FIG. 1 is a circuit diagram showing a GTO gate circuit according to an embodiment of the present invention, FIG. 2 is an operation waveform diagram showing the operation of FIG. 1, and FIG. 3 is a circuit diagram showing a conventional GTO gate circuit. FIG. 4 is an operation waveform diagram showing the operation of FIG. 3. 1... Gate turn-off thyristor (GTO),
2... Chopper circuit, 3... On-gate power supply,
5... Resistor, 6... First capacitor, 7... On-gate switch, 9... Off-gate circuit, 3
0...Reactor, 30a...Primary winding, 30b
...Secondary winding, 31...Second capacitor, 3
2, 42, 43...diode. In addition, in the figures, the same reference numerals indicate the same or equivalent parts.

Claims (1)

[Claims] 1. An on-gate circuit that supplies an on-gate current to the gate turn-off thyristor, an off-gate circuit that supplies an off-gate current to the gate turn-off thyristor, and the on-gate circuit,
A reactor consisting of a primary winding and a secondary winding, the output ends of these windings are connected to each other, and the reactor is configured such that a coupling action occurs between the windings, and a constant current control an on-gate power supply having a first DC output terminal connected to the input terminal of the primary winding of the reactor; and a second DC output terminal of the on-gate power supply and the two windings of the reactor. a series connection body consisting of a parallel circuit of a first capacitor, a resistor, and a diode, connected between a common output end of the line, and a second DC output end of the on-gate power supply and two of the reactor.

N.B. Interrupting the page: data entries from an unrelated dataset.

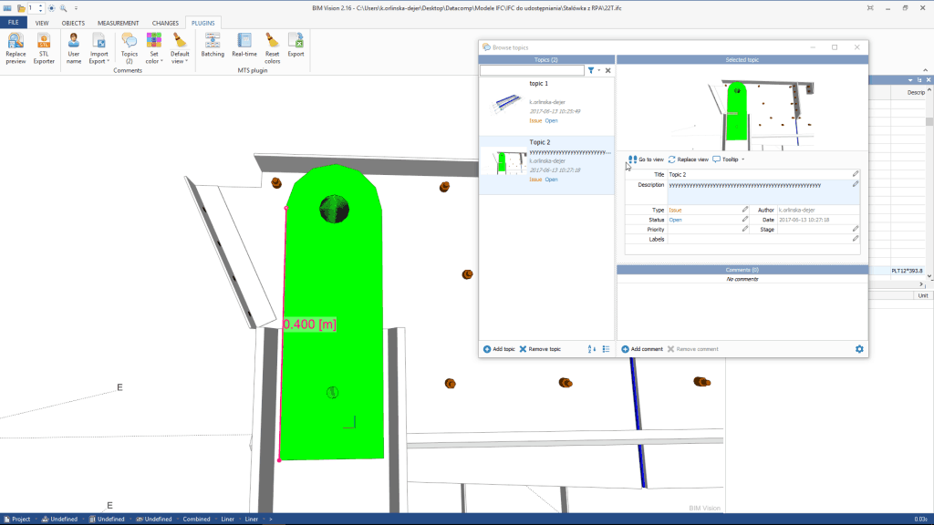Toggle the topics list view icon
The width and height of the screenshot is (934, 525).
(607, 349)
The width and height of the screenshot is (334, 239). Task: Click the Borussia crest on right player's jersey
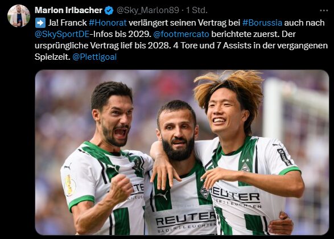[x=245, y=168]
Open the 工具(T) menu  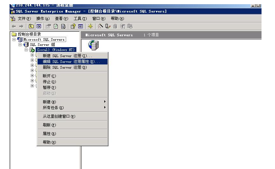coord(80,19)
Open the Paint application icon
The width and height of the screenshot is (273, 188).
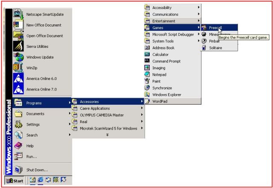(147, 81)

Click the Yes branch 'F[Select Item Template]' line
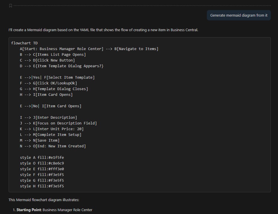point(57,78)
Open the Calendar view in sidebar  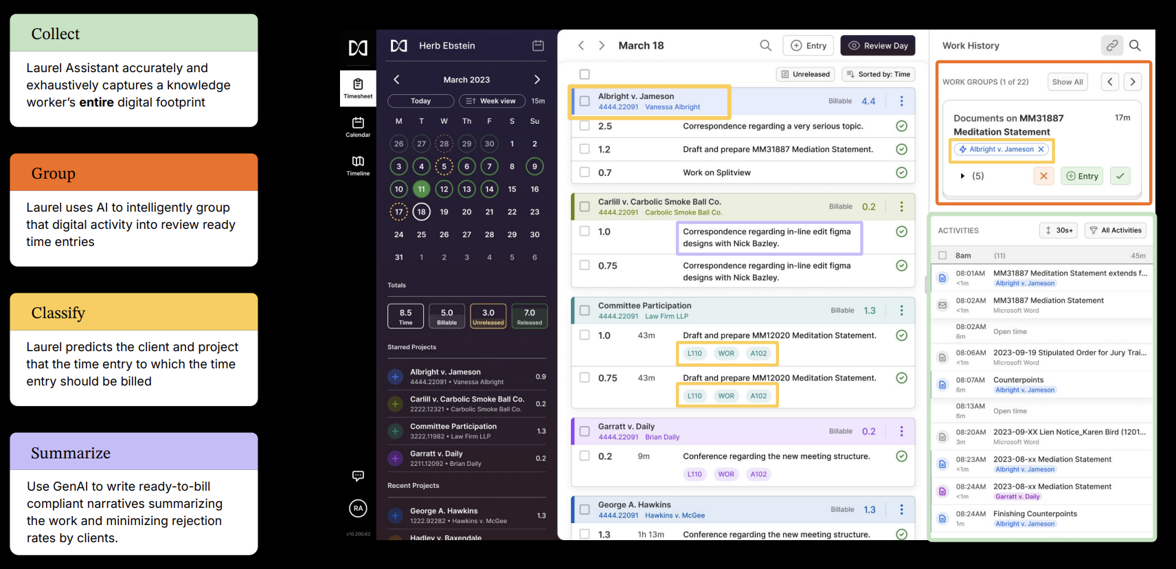point(358,126)
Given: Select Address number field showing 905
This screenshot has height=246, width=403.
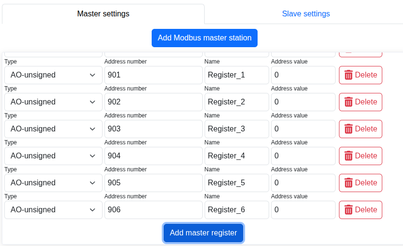Looking at the screenshot, I should (x=153, y=183).
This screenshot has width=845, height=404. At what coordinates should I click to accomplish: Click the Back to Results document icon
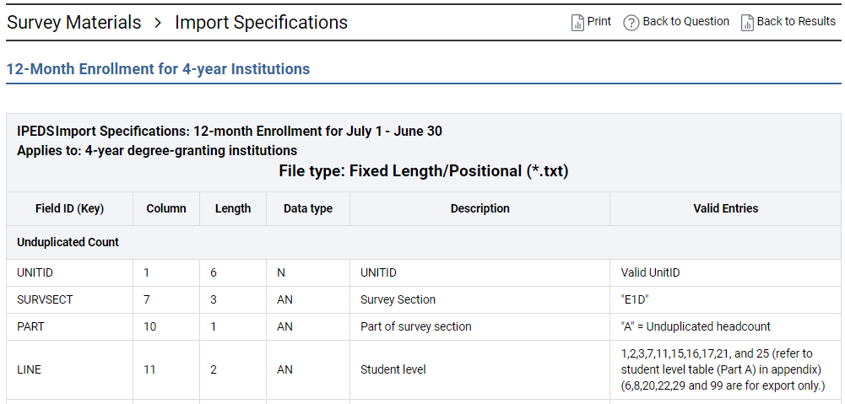click(747, 23)
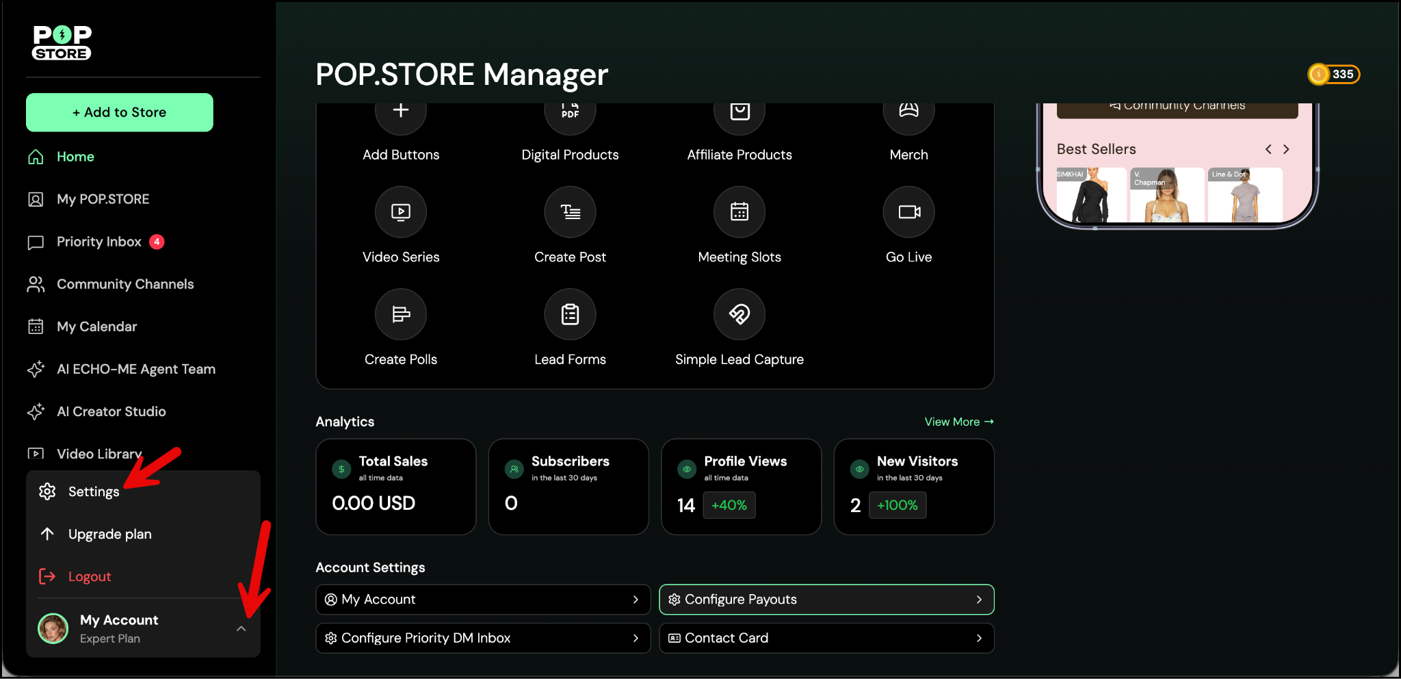The width and height of the screenshot is (1401, 679).
Task: Open the Create Polls icon
Action: pos(401,314)

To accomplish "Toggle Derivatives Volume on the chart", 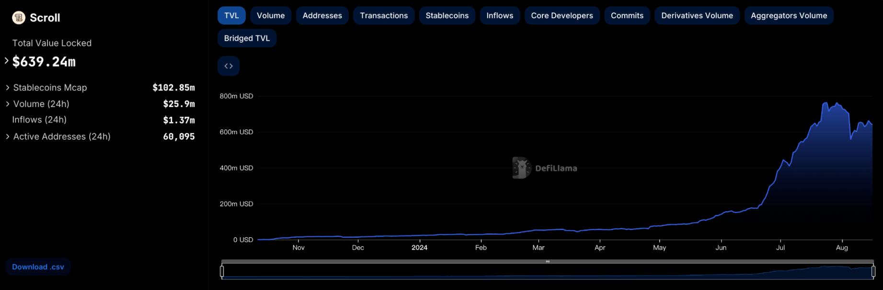I will tap(697, 16).
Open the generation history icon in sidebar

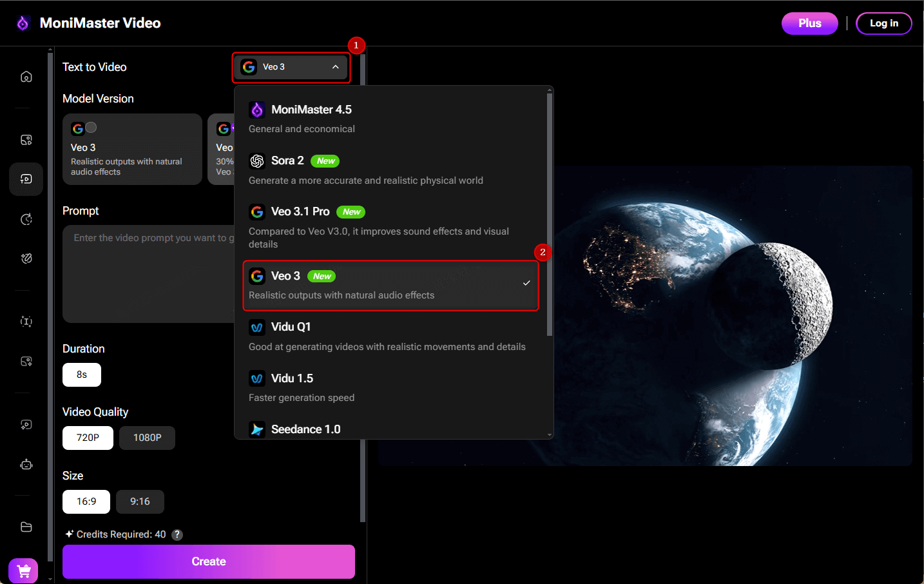(x=26, y=219)
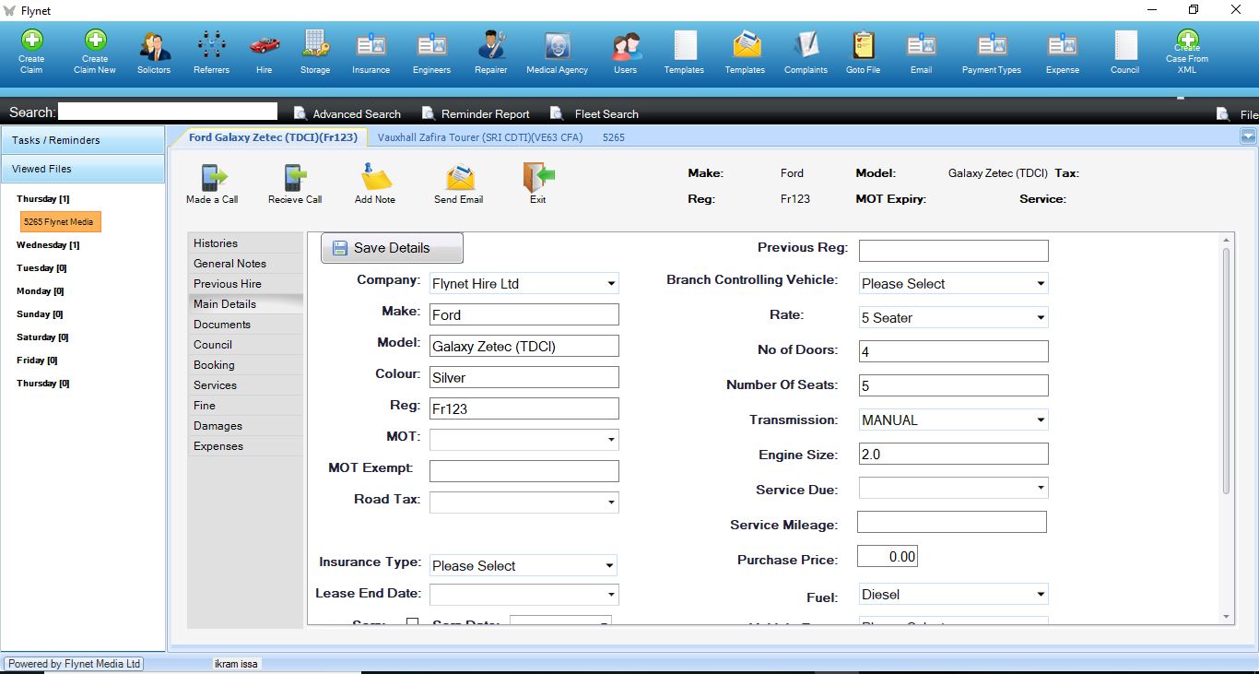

a series connection body consisting of a second capacitor and a diode connected between the input end of the next winding;
A diode is connected between the common output terminal of the reactor and the connection midpoint of the series connection body consisting of the second capacitor and the diode, and one end is connected to the common output terminal of the reactor, and the on-gate current is connected to the common output terminal of the reactor. A gate circuit for a gate turn-off thyristor equipped with an on-gate switch that outputs to the turn-off thyristor.